(Lines of data)
▼

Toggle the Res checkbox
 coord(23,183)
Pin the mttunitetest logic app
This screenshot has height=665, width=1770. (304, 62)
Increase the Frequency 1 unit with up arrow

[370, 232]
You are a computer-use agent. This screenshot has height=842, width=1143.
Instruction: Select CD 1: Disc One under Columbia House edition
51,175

▲
▼

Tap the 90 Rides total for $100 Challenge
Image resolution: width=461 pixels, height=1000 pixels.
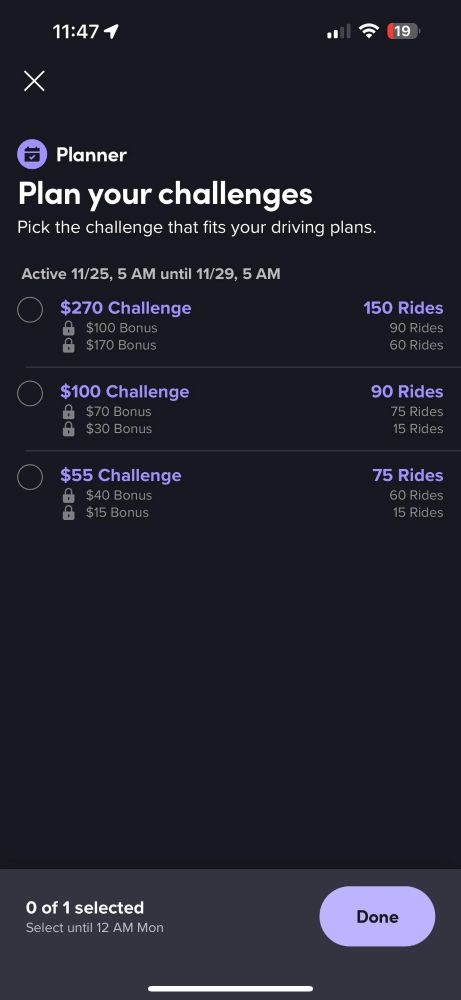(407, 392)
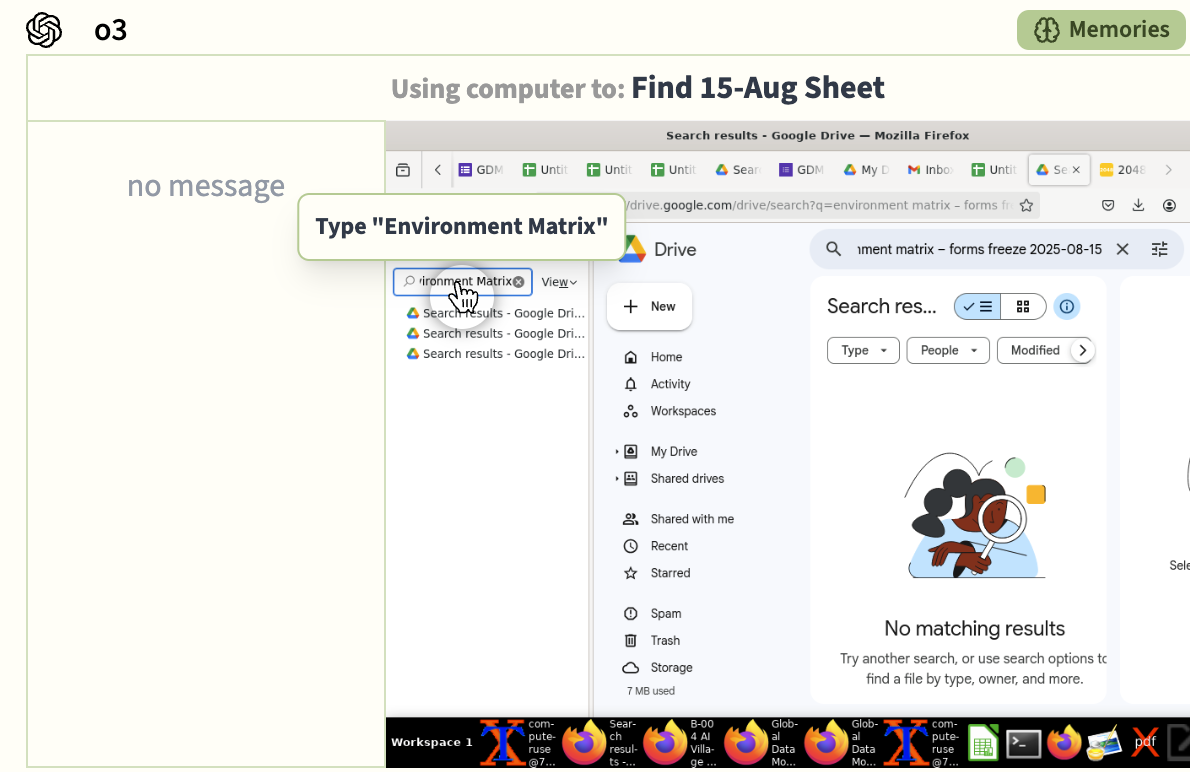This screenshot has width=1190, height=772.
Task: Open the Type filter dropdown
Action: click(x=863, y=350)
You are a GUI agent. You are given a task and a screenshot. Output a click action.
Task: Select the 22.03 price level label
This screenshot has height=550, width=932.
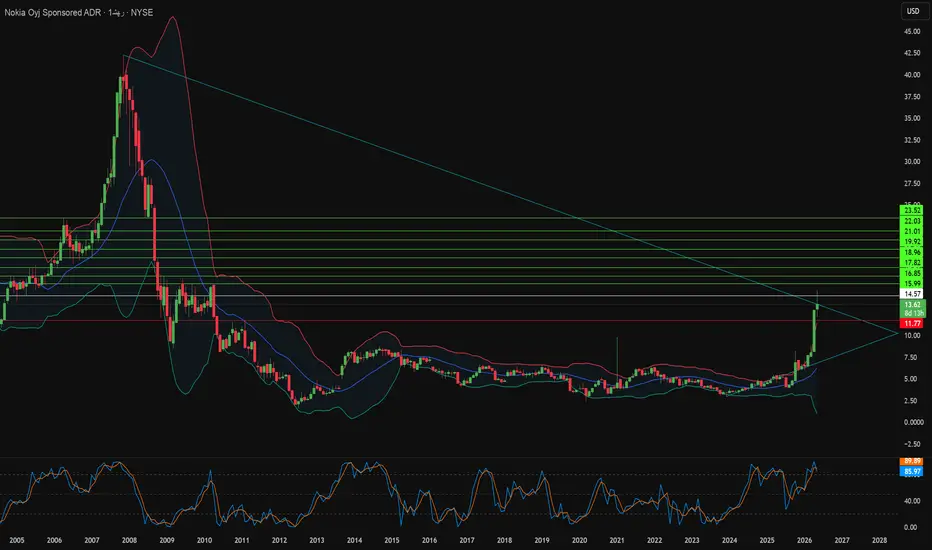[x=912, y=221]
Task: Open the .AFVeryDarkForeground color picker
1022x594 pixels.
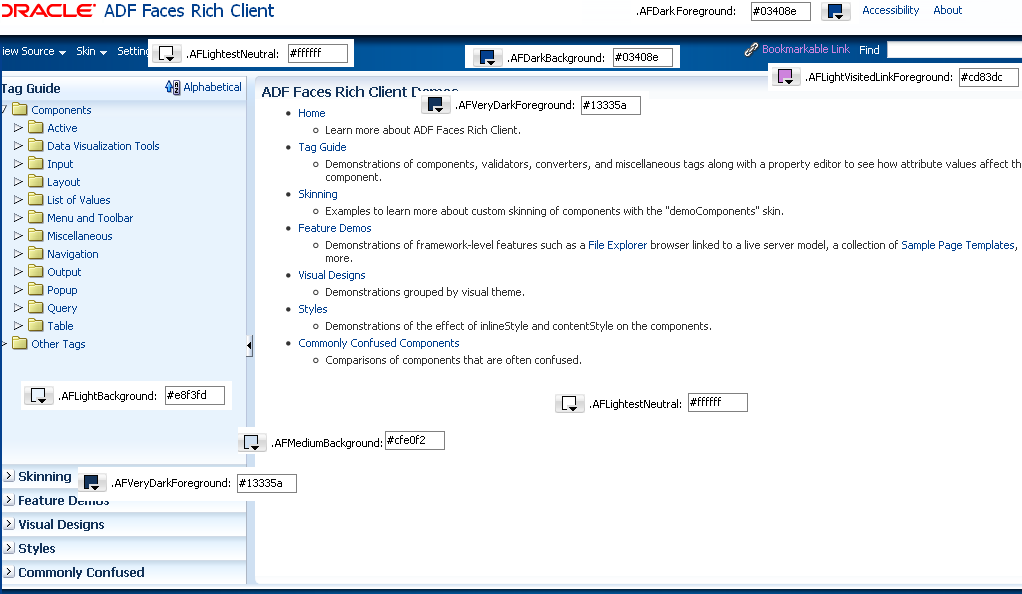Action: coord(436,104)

▲
▼

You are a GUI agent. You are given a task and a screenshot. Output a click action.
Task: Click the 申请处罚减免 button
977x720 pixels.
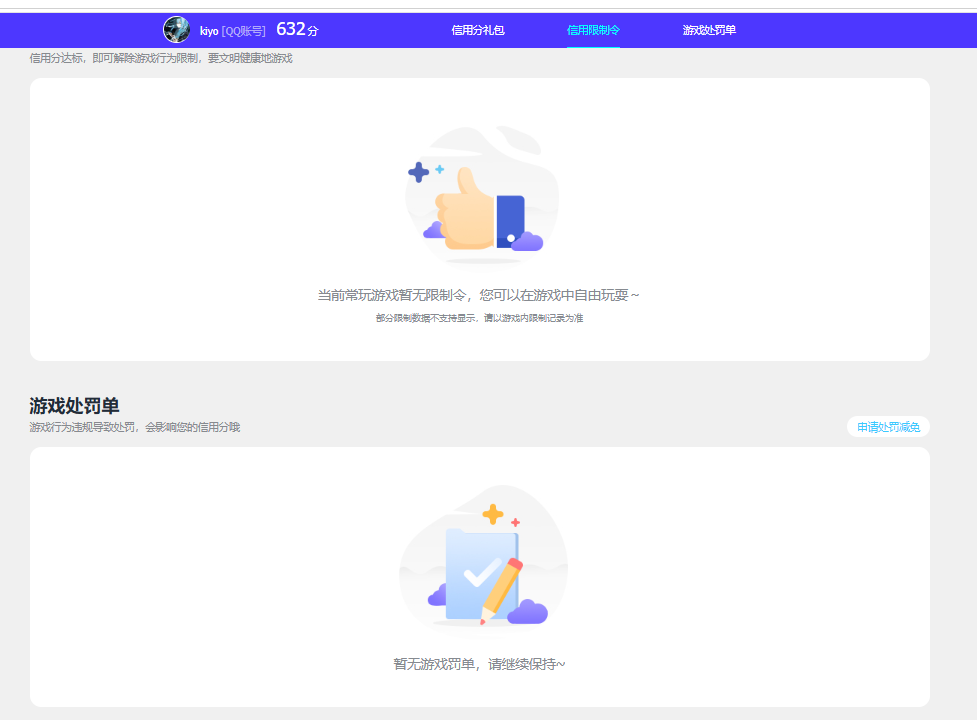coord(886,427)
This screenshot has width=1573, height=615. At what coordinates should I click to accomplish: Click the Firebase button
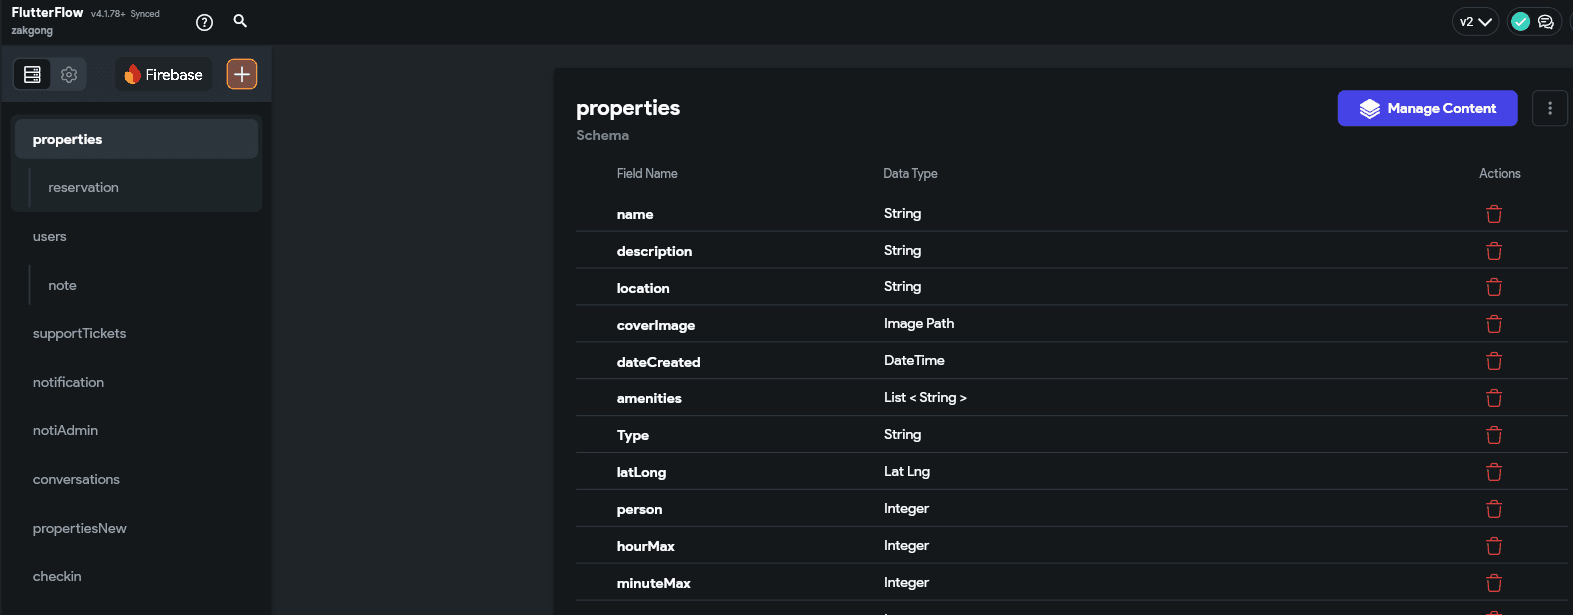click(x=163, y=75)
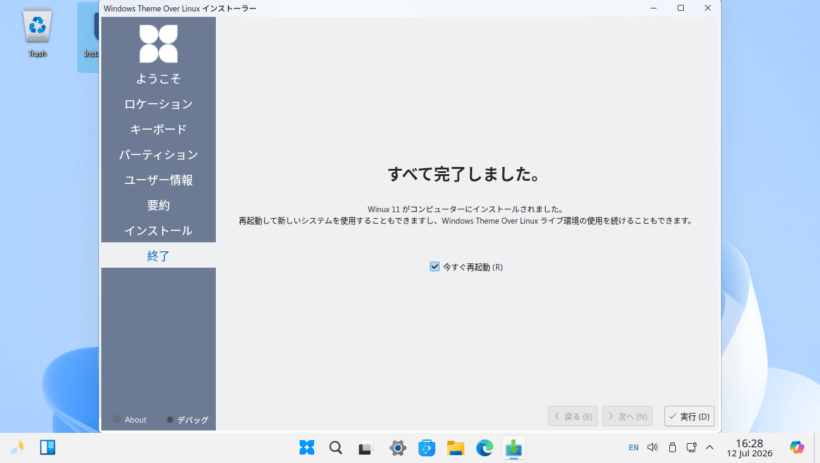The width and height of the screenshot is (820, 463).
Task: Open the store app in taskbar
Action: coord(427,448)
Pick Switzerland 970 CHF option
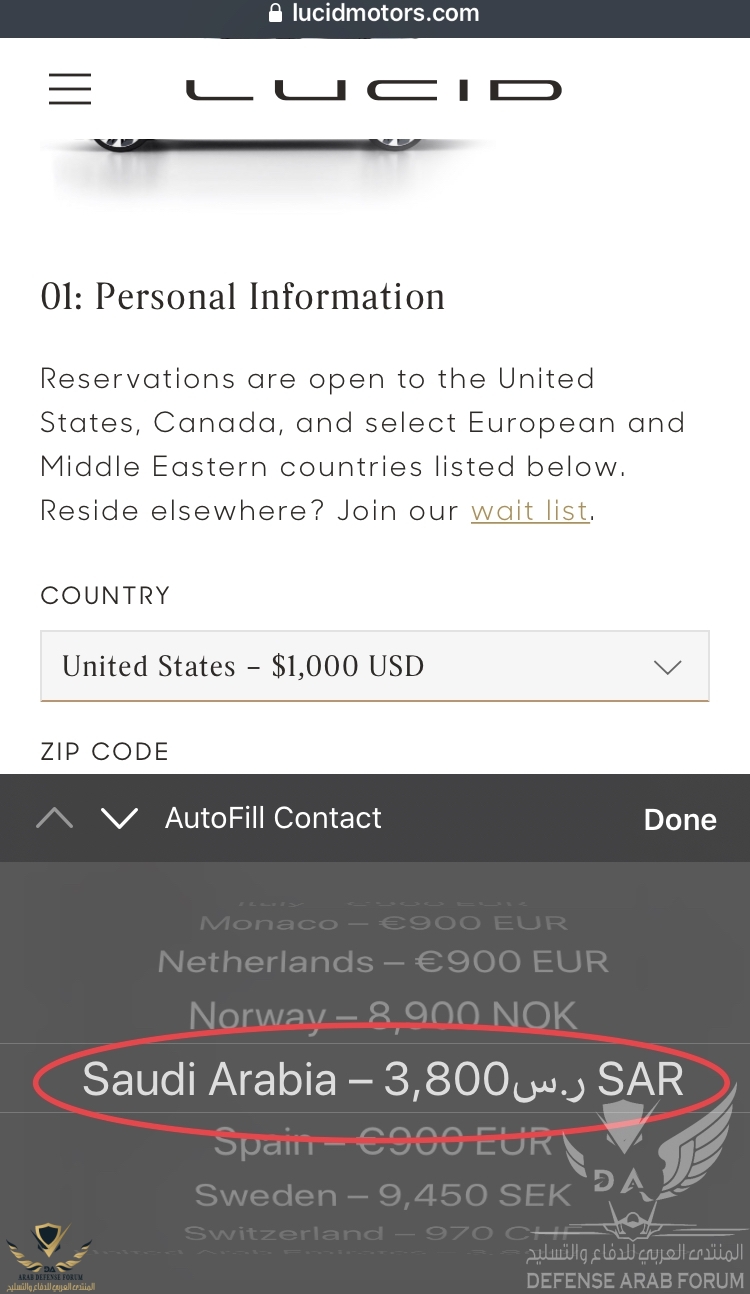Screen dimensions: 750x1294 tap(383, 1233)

▲

To do: Collect every line of the data above that contains the word "Open". Uppercase and lowercase letters must match.

Reply to the exercise:
Task: Open the Type filter dropdown
Task: Open the .AFVeryDarkForeground color picker
Task: Open the store app in taskbar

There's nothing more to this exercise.